文档正文 ::
HDU 4109 Instrction Arrangement（DAG上的最长路）

把点编号改成1-N，加一点0，从0点到之前任意入度为0的点之间连一条边权为0的边，求0点到所有点的最长路。

SPFA模板留底用

#include <cstdio>

#include <cstring>

#include <algorithm>

#include <queue>

#include <string>

#include <iostream>

#include <cmath>

#define ll long long

#define inf 1000000000

#define maxn 1010

using namespace std;



struct Edge

{

    int from,to;

    int dist;

    Edge(int a,int b,int c)

    {

        from=a,to=b,dist=c;

    }

};

struct SPFA

{

    int n,m;

    vector<Edge> edges;

    vector<int> g[maxn];

    int d[maxn];

    int p[maxn];

    int cnt[maxn];

    bool inq[maxn];



    void init(int n_)

    {

        n=n_;

        int i;

        for(i=0; i<=n; i++)

        {

            g[i].clear();

        }

        edges.clear();

    }



    void addedge(int from,int to,double dist)

    {

        edges.push_back(Edge(from,to,dist));

        m=edges.size();

        g[from].push_back(m-1);

    }



    void spfa(int s)

    {

        int i;

        queue<int> q;

        memset(inq,0,sizeof(inq));

        memset(cnt,0,sizeof(cnt));

        for(i=0; i<=n; i++)

        {

            d[i]=-inf;

        }

        d[s]=0;

        inq[s]=true;

        q.push(s);

        while(!q.empty())

        {

            int u=q.front();

            q.pop();

            inq[u]=false;

            for(i=0; i<g[u].size(); i++)

            {

                Edge& e=edges[g[u][i]];

                if(d[e.to]<d[u]+e.dist)

                {

                    d[e.to]=d[u]+e.dist;

                    p[e.to]=g[u][i];

                    if(!inq[e.to])

                    {

                        q.push(e.to);

                        inq[e.to]=true;

                    }

                }

            }

        }

        int ans=0;

        for(i=1;i<=n;i++)

        {

            ans=max(ans,d[i]);

        }

        printf("%d\n",ans+1);

    }

};

SPFA solver;

int N,M;

int ru[maxn];



int main()

{

   // freopen("input.txt","r",stdin);

    while ( scanf( "%d%d", &N, &M ) == 2 )

    {

        memset( ru, 0, sizeof(ru) );

        solver.init(N);

        for ( int i = 0; i < M; ++i )

        {

            int u, v, w;

            scanf( "%d%d%d", &u, &v, &w );

            u++,v++;

            ++ru[v];

            solver.addedge(u, v, w );

        }

        for ( int i = 1; i <= N; ++i )

        {

            if ( ru[i] == 0 )

                solver.addedge( 0, i, 0 );

        }

        solver.spfa(0);

    }

    return 0;

}

所给材料 ::
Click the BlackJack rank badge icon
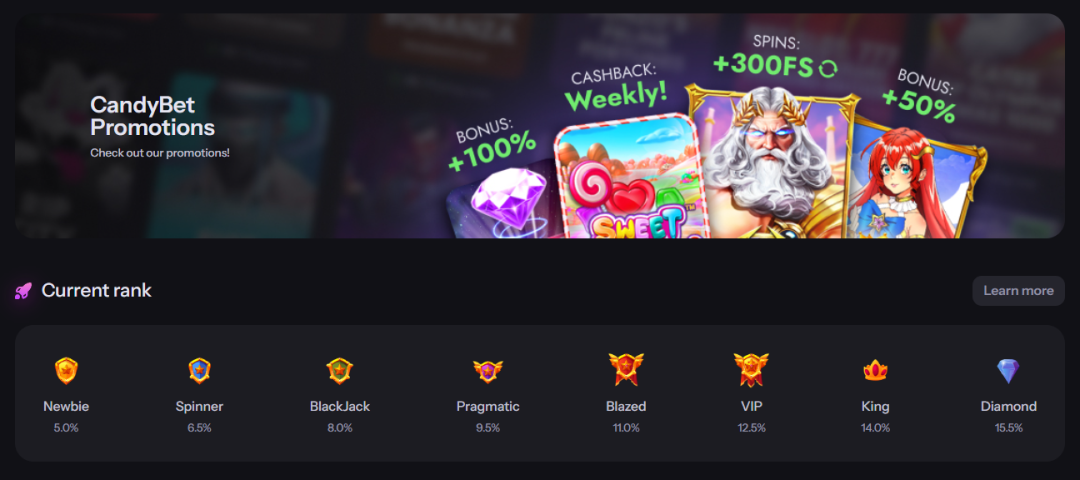The width and height of the screenshot is (1080, 480). [340, 371]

给定任务 :: 请从文档正文中含有“int u=q.front();”的地方开始，一字不改地复制一段，到“if(d[e.to]<d[u]+e.dist)”这几个字为止，这几个字也要包括在内。

完整解答 ::
int u=q.front();

            q.pop();

            inq[u]=false;

            for(i=0; i<g[u].size(); i++)

            {

                Edge& e=edges[g[u][i]];

                if(d[e.to]<d[u]+e.dist)